* [EXERCISE DESCRIPTION]: Copy all the lines of the data that include the word "computer".

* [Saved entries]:
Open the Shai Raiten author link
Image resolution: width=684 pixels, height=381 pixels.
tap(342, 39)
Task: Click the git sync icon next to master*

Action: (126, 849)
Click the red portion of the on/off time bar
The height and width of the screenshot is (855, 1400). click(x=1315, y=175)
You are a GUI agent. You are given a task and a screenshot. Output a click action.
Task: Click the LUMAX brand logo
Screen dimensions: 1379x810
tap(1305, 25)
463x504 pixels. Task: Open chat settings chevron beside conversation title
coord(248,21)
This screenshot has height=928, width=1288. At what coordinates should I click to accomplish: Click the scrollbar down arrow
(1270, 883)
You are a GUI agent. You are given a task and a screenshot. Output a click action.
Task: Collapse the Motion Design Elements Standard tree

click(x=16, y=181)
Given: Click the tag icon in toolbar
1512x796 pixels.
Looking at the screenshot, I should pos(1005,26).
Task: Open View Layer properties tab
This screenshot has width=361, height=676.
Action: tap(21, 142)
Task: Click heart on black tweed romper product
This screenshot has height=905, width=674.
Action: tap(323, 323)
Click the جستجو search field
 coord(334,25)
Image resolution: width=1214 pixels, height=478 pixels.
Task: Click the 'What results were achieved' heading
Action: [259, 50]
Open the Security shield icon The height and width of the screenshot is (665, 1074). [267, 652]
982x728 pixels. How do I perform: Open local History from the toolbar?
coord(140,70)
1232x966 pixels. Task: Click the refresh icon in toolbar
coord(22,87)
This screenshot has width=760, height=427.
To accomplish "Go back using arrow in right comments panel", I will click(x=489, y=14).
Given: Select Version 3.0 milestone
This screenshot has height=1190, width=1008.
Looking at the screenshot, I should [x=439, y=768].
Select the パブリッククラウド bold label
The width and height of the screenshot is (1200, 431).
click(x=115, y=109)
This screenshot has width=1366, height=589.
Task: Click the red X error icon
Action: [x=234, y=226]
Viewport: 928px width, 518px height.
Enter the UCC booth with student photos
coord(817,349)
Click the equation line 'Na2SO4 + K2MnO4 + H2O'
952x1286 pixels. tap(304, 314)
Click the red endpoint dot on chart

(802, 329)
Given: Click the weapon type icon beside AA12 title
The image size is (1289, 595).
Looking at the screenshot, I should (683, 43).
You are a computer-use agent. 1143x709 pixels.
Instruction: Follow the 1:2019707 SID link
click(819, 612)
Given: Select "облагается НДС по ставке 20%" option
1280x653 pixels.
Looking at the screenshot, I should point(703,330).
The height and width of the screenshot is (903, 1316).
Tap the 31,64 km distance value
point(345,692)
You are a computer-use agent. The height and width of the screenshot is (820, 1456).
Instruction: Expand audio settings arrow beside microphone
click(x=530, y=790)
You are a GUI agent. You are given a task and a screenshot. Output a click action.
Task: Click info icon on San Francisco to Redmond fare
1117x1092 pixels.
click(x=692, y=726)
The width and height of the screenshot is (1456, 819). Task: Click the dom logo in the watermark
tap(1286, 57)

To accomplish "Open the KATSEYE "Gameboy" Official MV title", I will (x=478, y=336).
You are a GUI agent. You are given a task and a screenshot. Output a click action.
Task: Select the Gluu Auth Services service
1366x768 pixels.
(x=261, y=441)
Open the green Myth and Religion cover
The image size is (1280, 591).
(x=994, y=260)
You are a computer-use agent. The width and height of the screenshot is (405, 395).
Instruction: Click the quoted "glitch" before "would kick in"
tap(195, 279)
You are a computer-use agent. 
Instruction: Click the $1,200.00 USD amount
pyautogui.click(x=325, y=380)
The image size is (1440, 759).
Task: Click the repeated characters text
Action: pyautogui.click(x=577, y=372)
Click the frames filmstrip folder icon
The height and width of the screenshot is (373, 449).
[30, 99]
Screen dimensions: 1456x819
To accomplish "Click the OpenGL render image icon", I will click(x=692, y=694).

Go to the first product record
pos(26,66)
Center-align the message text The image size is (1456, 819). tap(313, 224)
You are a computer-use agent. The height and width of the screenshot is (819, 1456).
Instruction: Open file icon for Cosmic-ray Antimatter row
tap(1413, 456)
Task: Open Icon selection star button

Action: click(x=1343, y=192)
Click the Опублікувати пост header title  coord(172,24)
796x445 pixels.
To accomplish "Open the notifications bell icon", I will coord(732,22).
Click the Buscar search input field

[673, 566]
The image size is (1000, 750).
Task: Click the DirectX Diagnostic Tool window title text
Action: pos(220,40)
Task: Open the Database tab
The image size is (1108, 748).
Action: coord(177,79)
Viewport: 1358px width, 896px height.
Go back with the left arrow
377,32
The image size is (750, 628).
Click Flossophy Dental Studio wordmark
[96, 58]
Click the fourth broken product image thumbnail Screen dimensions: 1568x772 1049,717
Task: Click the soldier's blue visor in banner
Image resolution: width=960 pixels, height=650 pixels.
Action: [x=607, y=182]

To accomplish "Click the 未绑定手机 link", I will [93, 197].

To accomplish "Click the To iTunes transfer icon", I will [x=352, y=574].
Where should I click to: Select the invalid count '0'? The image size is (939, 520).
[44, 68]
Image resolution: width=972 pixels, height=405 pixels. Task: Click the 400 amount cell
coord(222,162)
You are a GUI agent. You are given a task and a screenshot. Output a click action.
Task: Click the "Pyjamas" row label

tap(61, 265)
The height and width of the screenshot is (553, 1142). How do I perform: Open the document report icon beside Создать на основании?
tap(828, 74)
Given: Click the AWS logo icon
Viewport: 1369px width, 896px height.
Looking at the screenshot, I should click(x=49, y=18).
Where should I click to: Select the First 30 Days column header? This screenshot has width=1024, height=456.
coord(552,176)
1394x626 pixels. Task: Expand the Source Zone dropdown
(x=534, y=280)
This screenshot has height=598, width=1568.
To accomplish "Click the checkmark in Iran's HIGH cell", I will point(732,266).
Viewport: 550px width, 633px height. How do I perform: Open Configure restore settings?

* [PROBLEM SOLUTION]:
You are a computer-use agent. 1143x709 pixels.
You are a computer-use agent. The height and width of the screenshot is (820, 1456).
You are a computer-use agent. The width and height of the screenshot is (405, 395).
You are a computer-use agent. 
You are a computer-use agent. The height and width of the screenshot is (819, 1456).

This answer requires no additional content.